Soma-se a isso um bullying típico dos anos colegiais, e, bingo, temos assim uma mulher que, mesmo sabendo de todo seu potencial, não acreditava nele.
Até bem pouco tempo atrás eu era a pessoa que pedia opinião pra todo mundo, todo mundo MESMO, até desconhecidos. Pra tudo: pra roupa que eu tava vestindo, pros projetos que eu vislumbrava, das ideias que eu tinha, dos caras que eu tava saindo, tu-do. Extremamente insegura – por mais que minha aparência passe o contrário -, pouca vivência (passei boa parte da vida trabalhando e estudando que nem louca pra poder me sustentar, quase não tive tempo pra lazer), um receio de ficar sem grana no mês seguinte pra pagar as muitas contas (alô cariocas que sobrevivem em meio a aluguéis e despesas caríssimas), muita coisa me angustiava e, na real, muito disso era reflexo da insegurança que eu tinha no meu trabalho, na minha imagem, em mim quanto mulher.
Vivi com medo a vida toda. Medo de me separar e ninguém mais me amar. Medo de não dar conta das contas. Medo de perder os amigos. Medo de planejar algo e me frustrar. Medo de sair do apê velho e não conseguir nada melhor. Medo de postar um look e chover críticas.
======
**Exercício proposto:** Escreva a continuação do texto sobre insegurança e medo a partir da última frase apresentada. Os registros não têm nenhuma relação com isto.

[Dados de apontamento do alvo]
======
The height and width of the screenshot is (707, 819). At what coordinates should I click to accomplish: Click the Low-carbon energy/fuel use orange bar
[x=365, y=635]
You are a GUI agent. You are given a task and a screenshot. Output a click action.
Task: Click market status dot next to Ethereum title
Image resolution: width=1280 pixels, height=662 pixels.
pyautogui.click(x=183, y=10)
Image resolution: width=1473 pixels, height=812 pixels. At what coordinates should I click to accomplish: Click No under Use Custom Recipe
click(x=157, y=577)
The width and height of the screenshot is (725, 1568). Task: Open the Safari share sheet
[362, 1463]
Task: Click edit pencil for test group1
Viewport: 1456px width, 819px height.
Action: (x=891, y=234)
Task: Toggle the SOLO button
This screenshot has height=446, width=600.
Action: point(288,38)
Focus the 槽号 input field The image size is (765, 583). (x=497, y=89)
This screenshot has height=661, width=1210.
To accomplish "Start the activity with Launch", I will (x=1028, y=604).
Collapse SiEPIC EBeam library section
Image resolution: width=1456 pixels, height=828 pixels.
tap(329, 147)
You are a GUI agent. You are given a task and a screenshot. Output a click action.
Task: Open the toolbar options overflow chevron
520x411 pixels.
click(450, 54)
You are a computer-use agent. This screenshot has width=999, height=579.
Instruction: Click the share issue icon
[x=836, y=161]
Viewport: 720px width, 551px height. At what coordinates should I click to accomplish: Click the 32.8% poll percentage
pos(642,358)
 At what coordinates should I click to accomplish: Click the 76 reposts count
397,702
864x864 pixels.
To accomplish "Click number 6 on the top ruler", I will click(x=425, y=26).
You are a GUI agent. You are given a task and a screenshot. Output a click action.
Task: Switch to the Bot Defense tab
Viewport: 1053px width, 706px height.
======
**Resposta do exercício:**
Recebi os avisos dos astros e entidades que eu precisava acreditar em mim, que mesmo caindo, eu levantaria de boa. Recado veio, mas eu já sabia disso: após minha separação, eu notei como fui ao encontro a essa mulher forte que eu sempre fui, desde nova. Forte, sensível, amorosa.
Amigos se afastaram. O amor veio. Projetos novos estão sendo lançados. Tudo novo, de novo. E se….não, não posso mais pensar isso.
Muita novidade em tão pouco tempo, ainda mais para quem começou a viver agora, aos 39 anos, de maneira plena e mais serena. Às vezes fraquejo, mas nunca estive tão segura. Nunca antes o meu medo foi controlado dessa maneira; ainda o é sentido, fato, mas ele nunca mais vai me dominar. Não como antes.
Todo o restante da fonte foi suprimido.